[Supplied records]

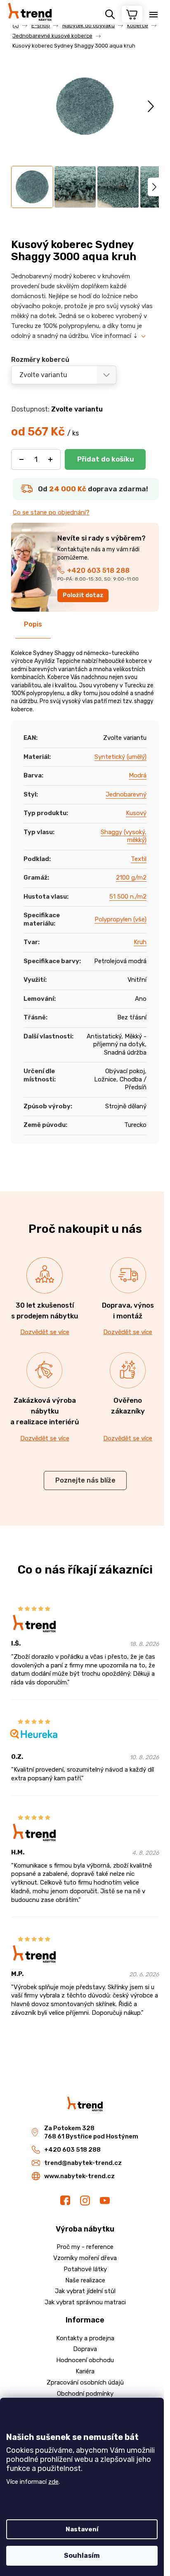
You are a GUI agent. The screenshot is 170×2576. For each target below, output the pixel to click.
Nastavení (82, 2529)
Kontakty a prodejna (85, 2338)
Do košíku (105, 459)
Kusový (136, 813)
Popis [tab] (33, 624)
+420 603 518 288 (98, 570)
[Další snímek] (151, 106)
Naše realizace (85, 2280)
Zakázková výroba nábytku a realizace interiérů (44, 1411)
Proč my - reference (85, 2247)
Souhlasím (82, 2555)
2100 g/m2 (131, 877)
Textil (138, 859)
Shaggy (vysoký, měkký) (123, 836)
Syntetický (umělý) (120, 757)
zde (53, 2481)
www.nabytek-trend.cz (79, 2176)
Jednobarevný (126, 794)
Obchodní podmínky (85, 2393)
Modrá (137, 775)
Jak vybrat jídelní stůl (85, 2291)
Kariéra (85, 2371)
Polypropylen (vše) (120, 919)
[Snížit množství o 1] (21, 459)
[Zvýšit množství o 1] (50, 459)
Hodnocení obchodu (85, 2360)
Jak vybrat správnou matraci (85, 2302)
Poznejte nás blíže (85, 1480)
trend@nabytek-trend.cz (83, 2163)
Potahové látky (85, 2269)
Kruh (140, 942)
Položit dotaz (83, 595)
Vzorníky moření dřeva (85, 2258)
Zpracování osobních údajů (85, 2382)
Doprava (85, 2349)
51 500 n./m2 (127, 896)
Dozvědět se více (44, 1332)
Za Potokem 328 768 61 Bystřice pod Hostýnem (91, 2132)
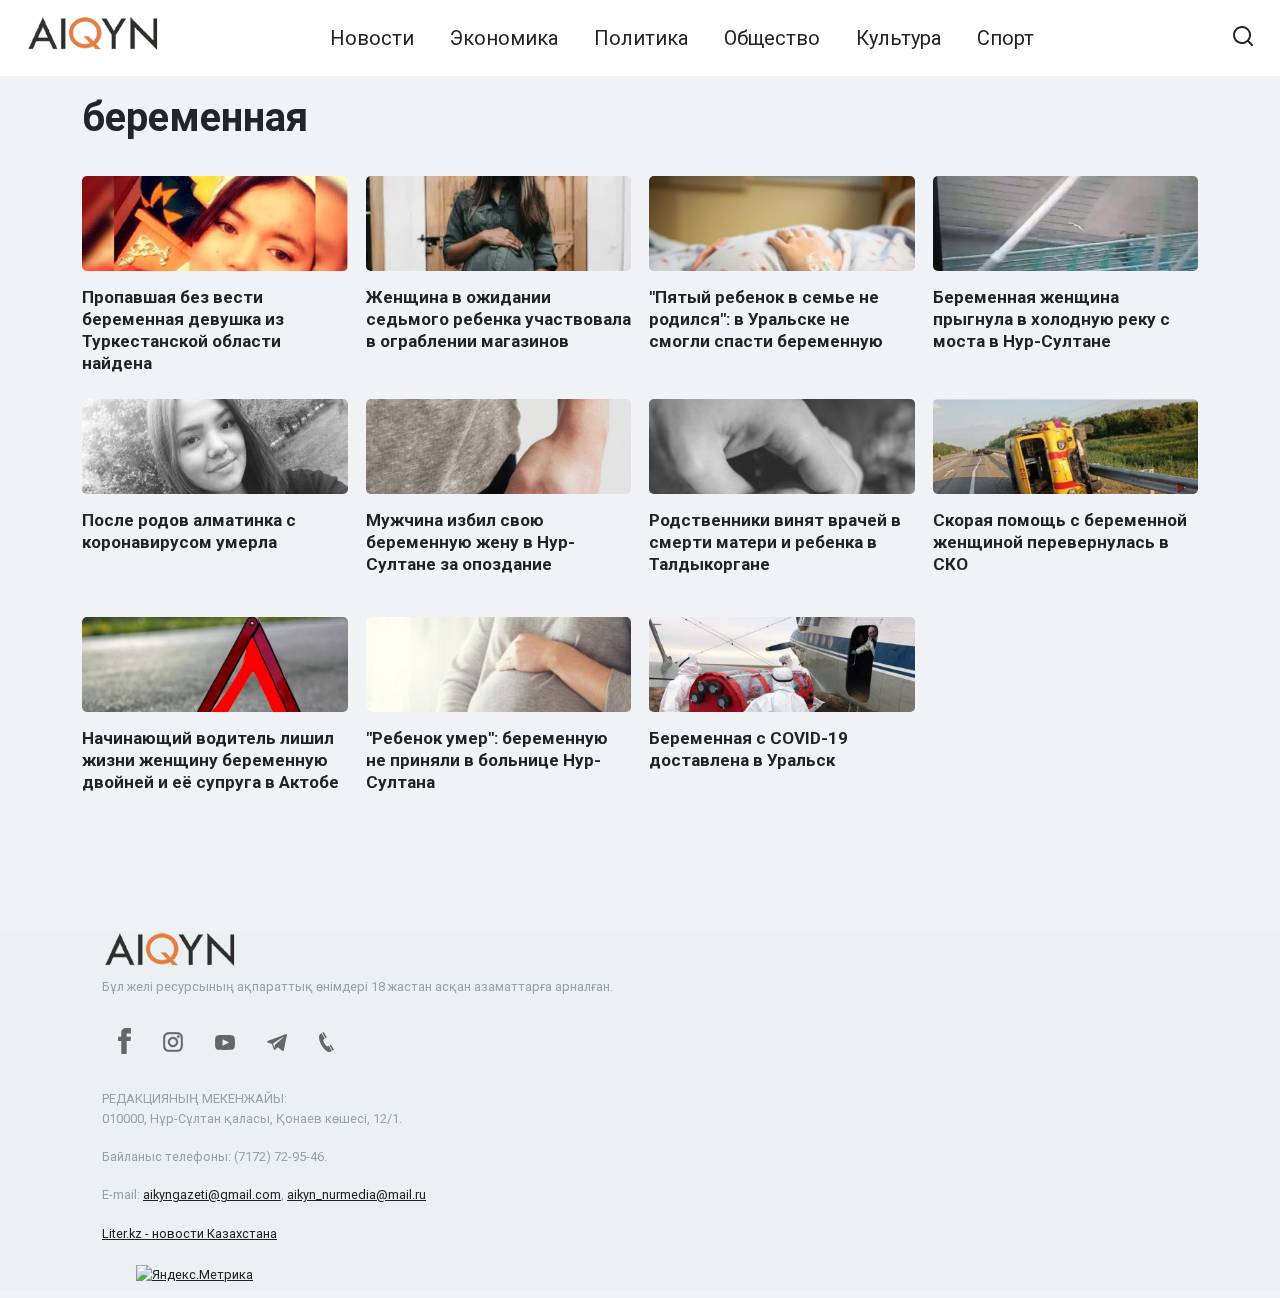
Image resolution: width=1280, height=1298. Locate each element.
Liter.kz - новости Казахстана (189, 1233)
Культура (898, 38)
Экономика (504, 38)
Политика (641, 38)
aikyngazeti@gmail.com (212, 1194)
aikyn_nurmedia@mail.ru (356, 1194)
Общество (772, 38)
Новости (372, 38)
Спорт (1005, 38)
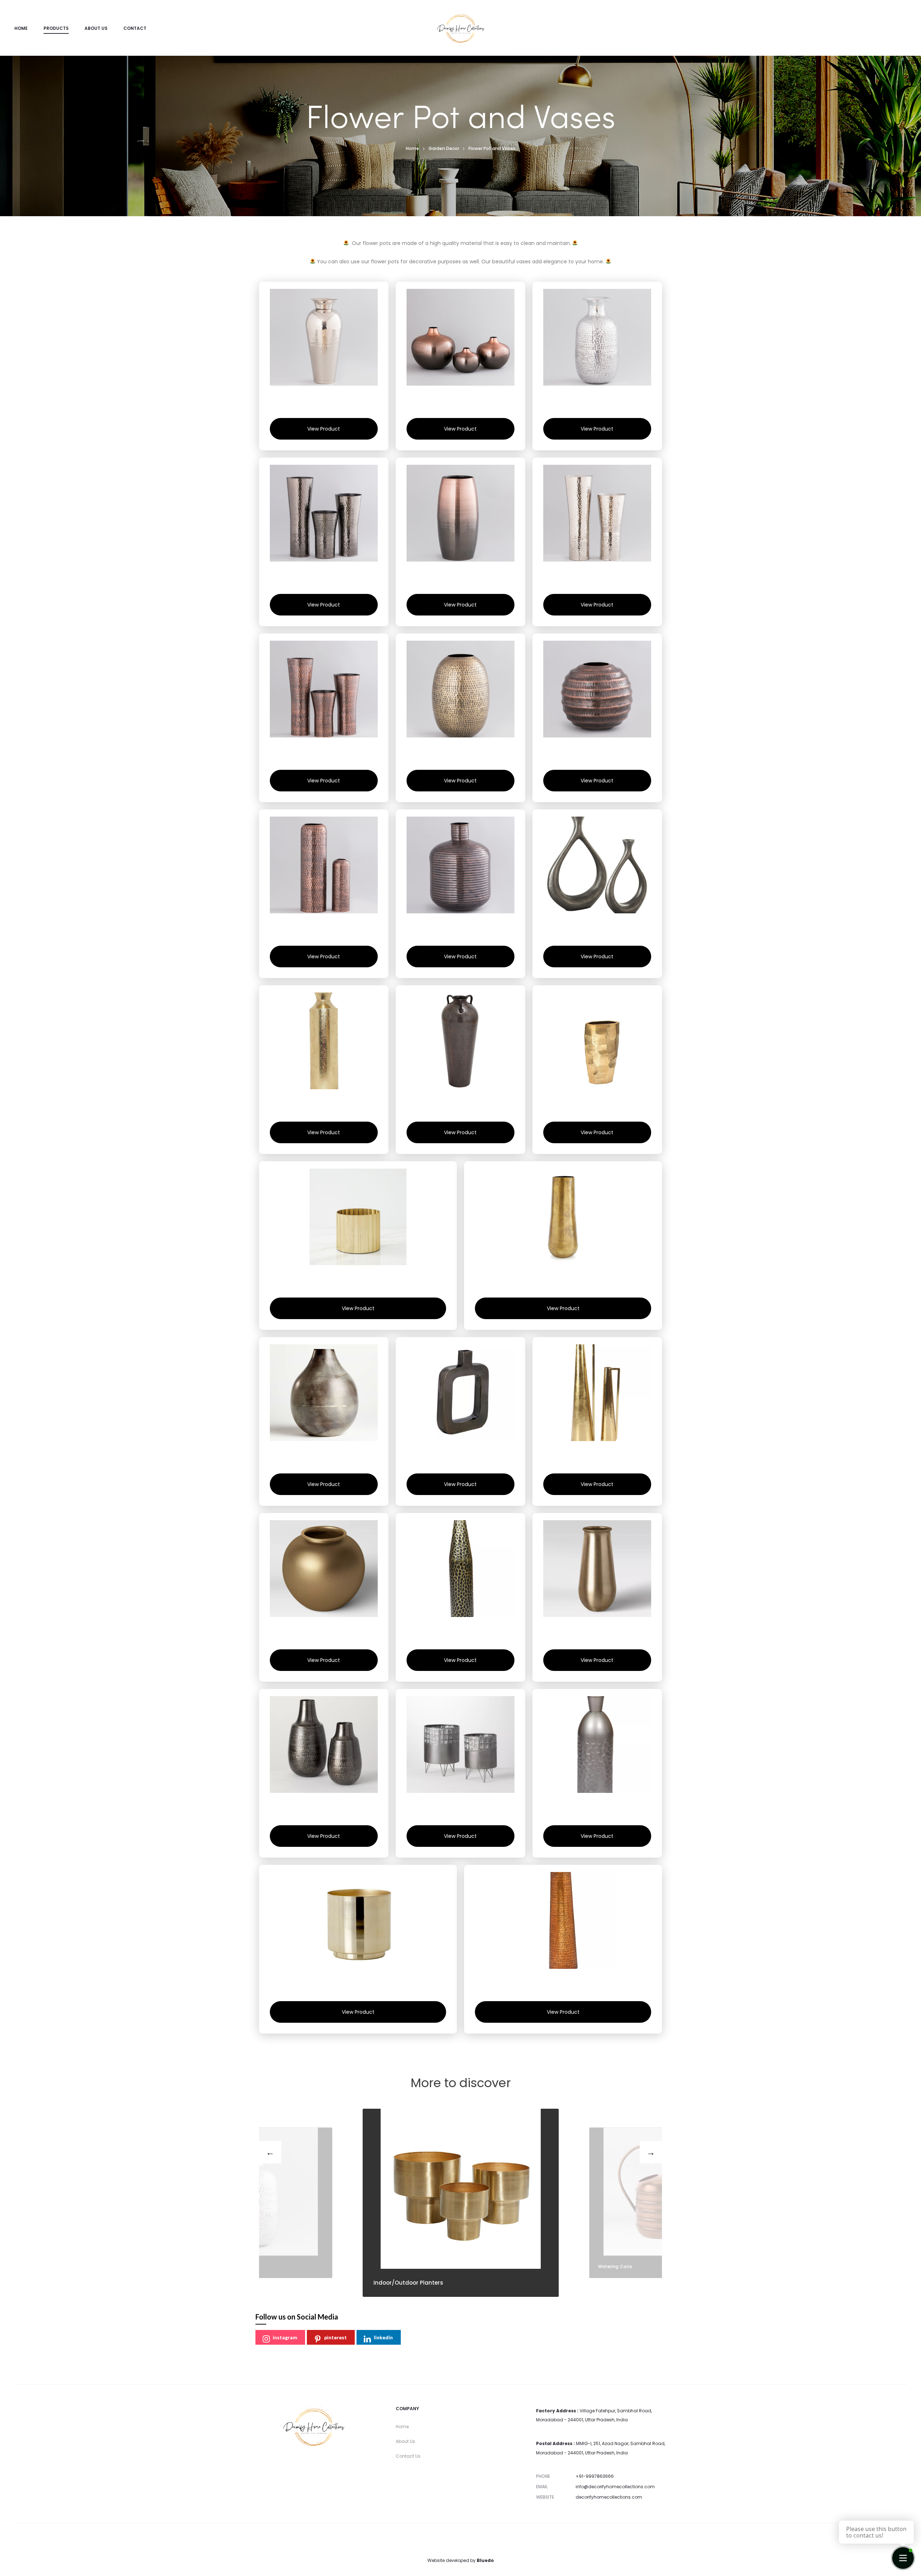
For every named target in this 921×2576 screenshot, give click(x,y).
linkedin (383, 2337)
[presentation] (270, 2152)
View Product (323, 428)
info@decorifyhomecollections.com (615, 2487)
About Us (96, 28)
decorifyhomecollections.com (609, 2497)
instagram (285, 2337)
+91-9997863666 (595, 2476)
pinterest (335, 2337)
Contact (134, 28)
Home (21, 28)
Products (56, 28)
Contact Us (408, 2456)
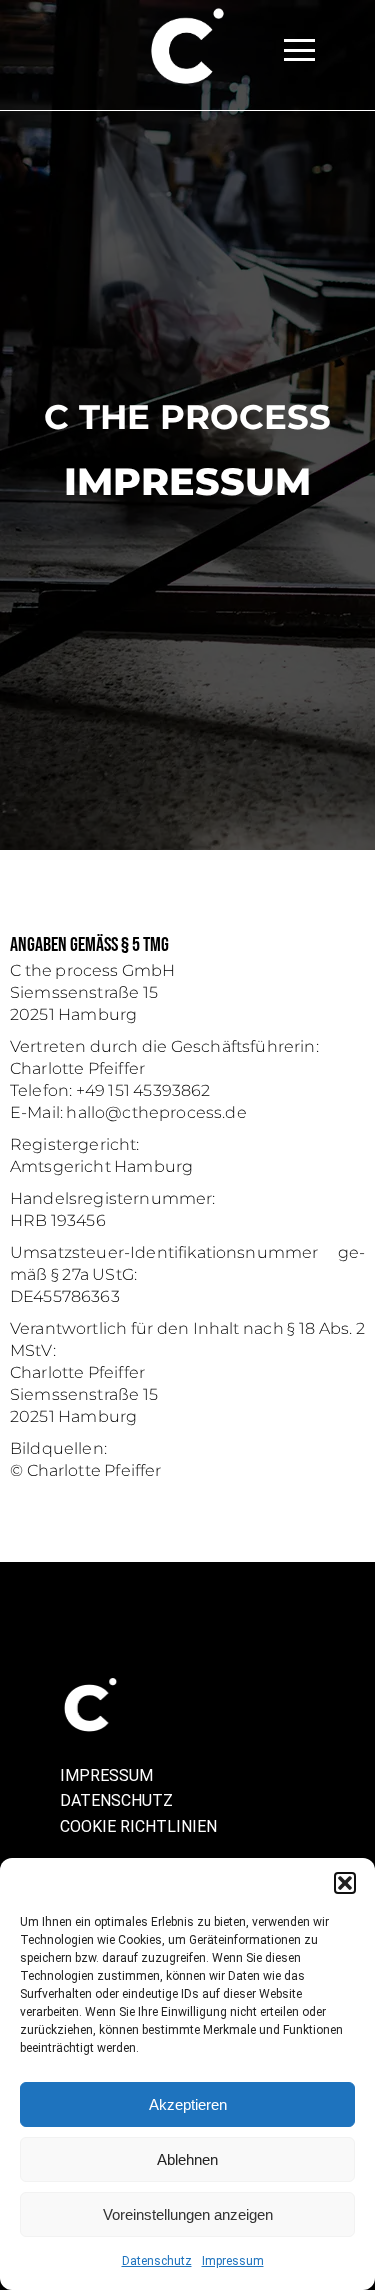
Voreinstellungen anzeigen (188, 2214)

[/Supplied records]

Task goal: Output exactly the lines above, from the line with "Zpracování osobních údajů (85, 2382)" to the line with "Спорт (1005, 38)", both included; skip the pictures.

Written answer:
Zpracování osobních údajů (85, 2382)
Doprava (85, 2349)
51 500 n./m2 (127, 896)
Dozvědět se více (44, 1332)
Za Potokem 328 768 61 Bystřice pod Hostýnem (91, 2132)
Image resolution: width=1280, height=1298. Locate each element.
Liter.kz - новости Казахстана (189, 1233)
Культура (898, 38)
Экономика (504, 38)
Политика (641, 38)
aikyngazeti@gmail.com (212, 1194)
aikyn_nurmedia@mail.ru (356, 1194)
Общество (772, 38)
Новости (372, 38)
Спорт (1005, 38)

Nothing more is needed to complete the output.